In order to produce a very high pressure, while heating the metal and to avoid as much as possible the loss of energy by the escape of heat, such as radiation, the metal is formed into a thin filament weighing about 1 gram. The filament is fixed inside a channel formed in a mass of insulating material, such as massive quartz, granite, steatite or other stone or mineral. The two ends of the filament are attached to two large metallic disks which act also as closing means for the channel. These disks bear clamps to which leads for the source of current may be attached. The duration of the current is usually 1-2 seconds. After cooling the metal may be regained either by mechnaical or chemical means.
Tested by different methods the product obtained proves to be considerably more radioactive than the product before transformation. This process can also be applied to the rational transformation of other elements.

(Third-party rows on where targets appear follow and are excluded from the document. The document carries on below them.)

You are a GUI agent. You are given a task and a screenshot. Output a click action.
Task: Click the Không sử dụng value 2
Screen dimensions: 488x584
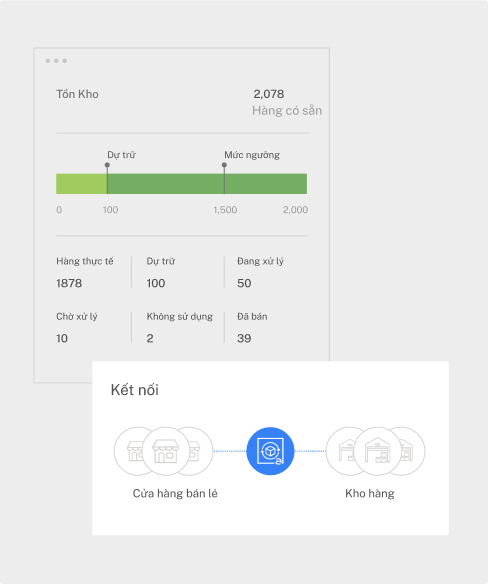pos(150,339)
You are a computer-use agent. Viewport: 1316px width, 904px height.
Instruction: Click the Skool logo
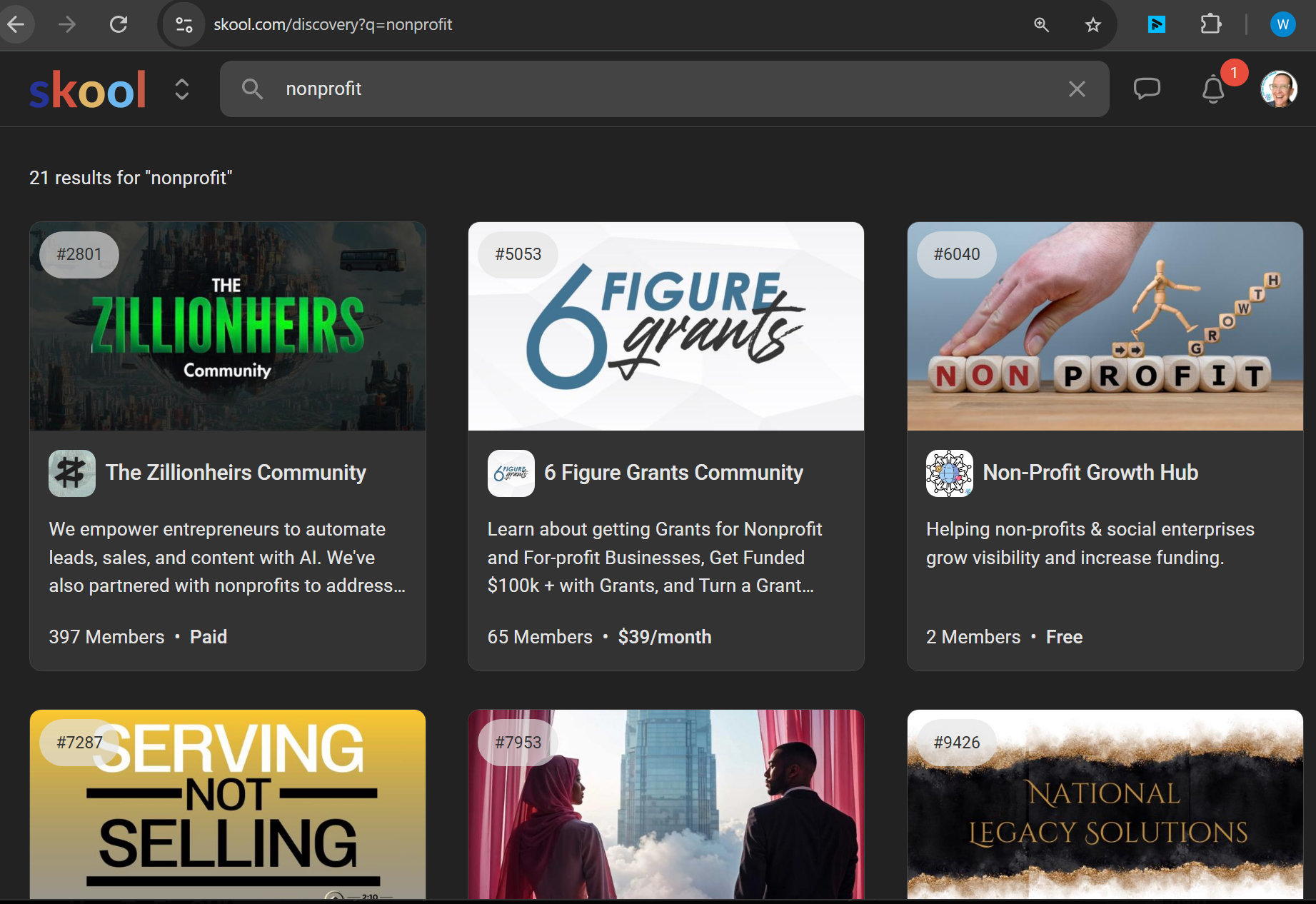click(x=87, y=89)
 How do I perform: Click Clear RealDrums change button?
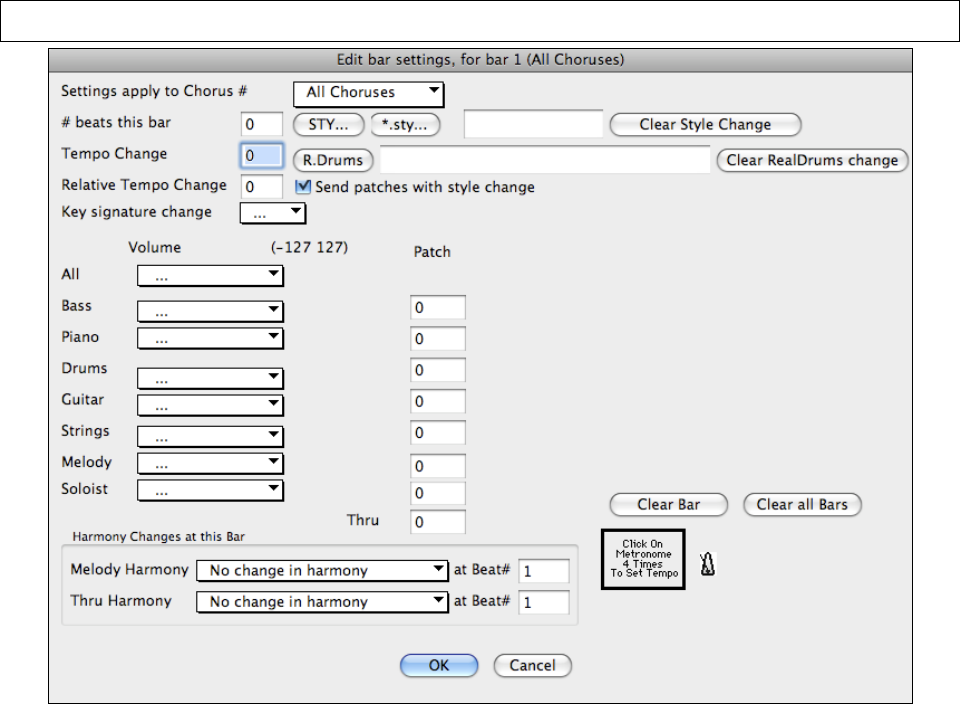(812, 160)
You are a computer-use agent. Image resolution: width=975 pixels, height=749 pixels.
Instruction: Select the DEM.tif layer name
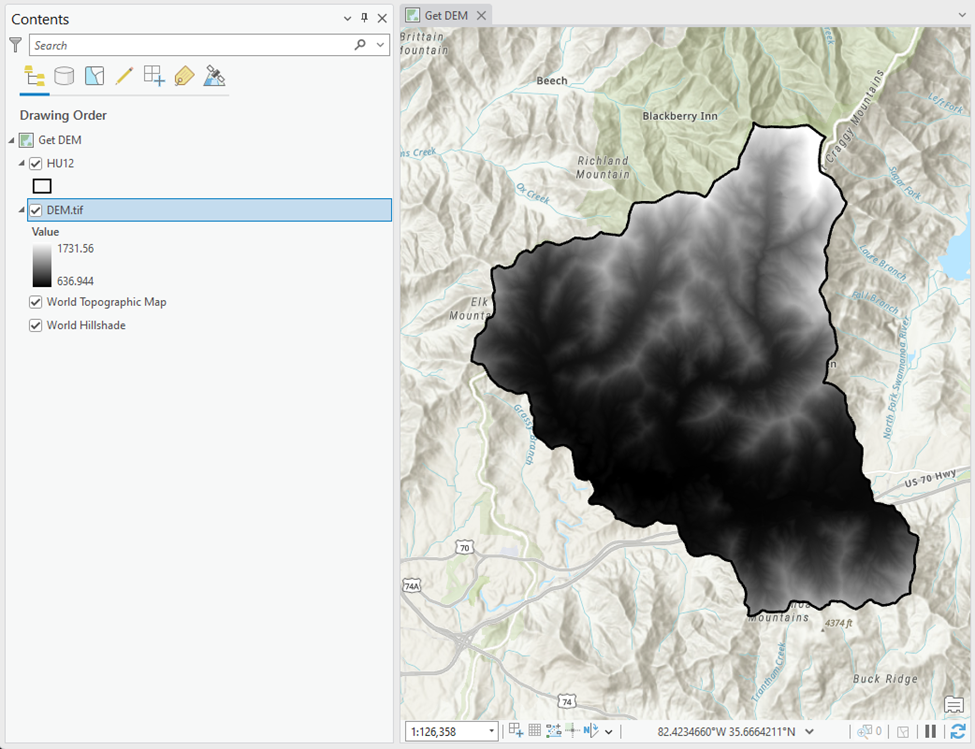(x=67, y=210)
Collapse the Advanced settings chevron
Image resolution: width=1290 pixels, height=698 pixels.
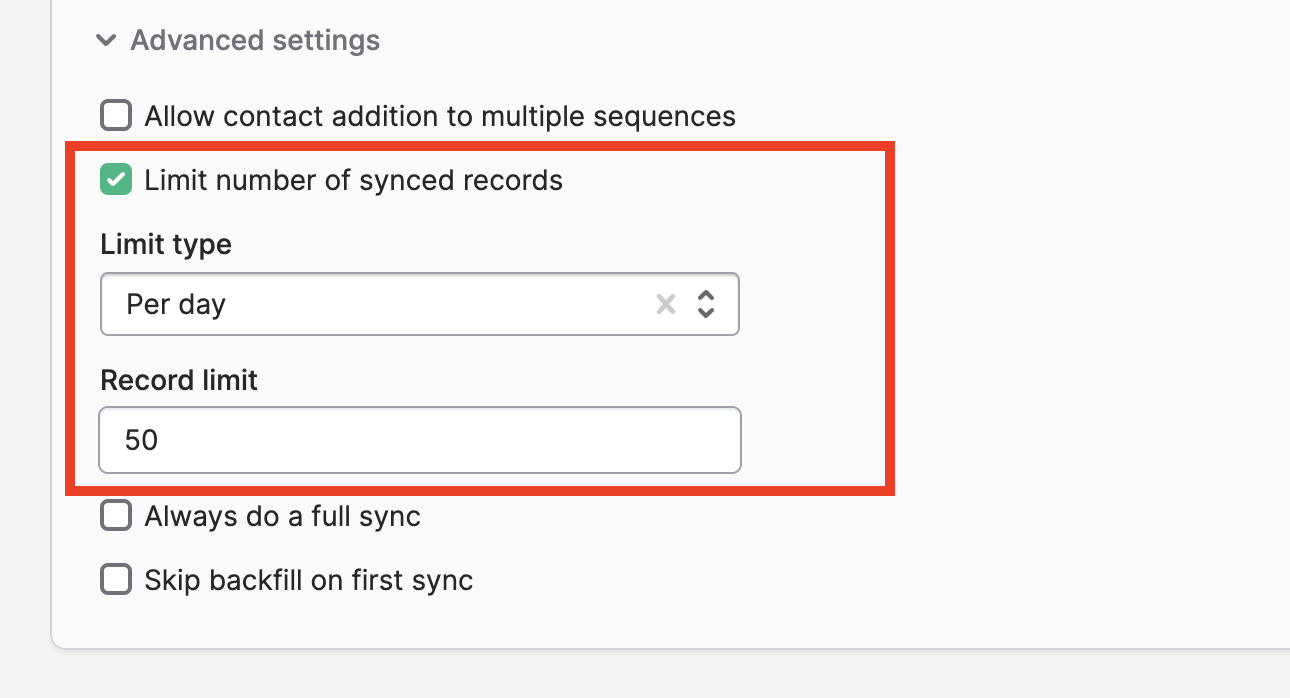tap(105, 41)
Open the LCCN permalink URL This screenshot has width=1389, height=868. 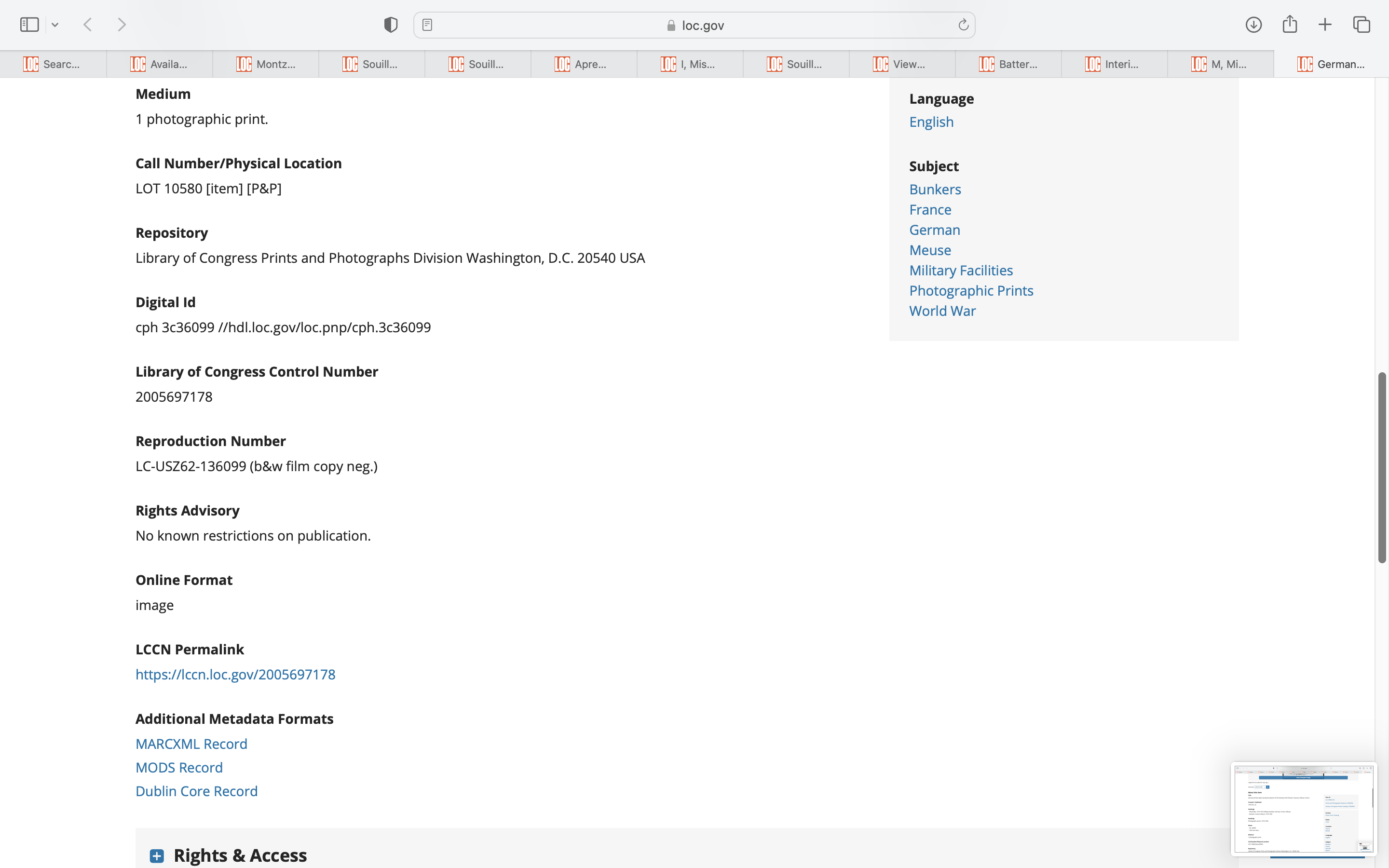[235, 675]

The efficiency of the transformation is all the greater the higher the potential of the current. The efficiency is also higher, the more the dissociated vapor comes in contact with the pole faces. In operating this process it is advisable therefore to employ not only a heating current of low voltage and high intensity but also a current of small intensity and high voltage. It is therefore advisable to insert into the chamber a second pair of electrodes of large surface which is connected to a high tension circuit. A Crooks tube and a rectifier tube may be empoyed in this circuit as a high tension resistance.
In operating on a large scale, instead of using metallic filaments, the metal to be transformed is introduced into the chamber containing the electric arc via a valve and is also removed from this chamber via a valve.
Reference may also be had to the accompanying figure for an apparatus capable of carrying out my process.
Referring to this drawing, a is an earthenware jacket or sheathing, in which there is provided a cavity or hollow space b for the reception of the metal to be transformed which metal passes through the cavity b in the form of a filament c or, if mercury is involved, fills the passage b so as to form a continuous conductor from the one metal palte d to the other metal plate e. These two metal plates d and e are fitted with the necessary current terminals.
The above is to be taken as merely illustrative of my invention and the best mode of operating the same and not as limiting the invention which is defined in the appended claims.